- _THE TASK_: Could you retype all of the entries below word for word?

- _SUPPLIED DATA_:
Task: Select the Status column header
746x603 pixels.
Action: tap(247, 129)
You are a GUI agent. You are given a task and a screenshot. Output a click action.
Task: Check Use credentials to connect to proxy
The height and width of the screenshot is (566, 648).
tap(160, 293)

- _FINISHED EXERCISE_:
Task: Select the Status column header
746x603 pixels.
Action: tap(247, 129)
You are a GUI agent. You are given a task and a screenshot. Output a click action.
Task: Check Use credentials to connect to proxy
The height and width of the screenshot is (566, 648).
tap(160, 293)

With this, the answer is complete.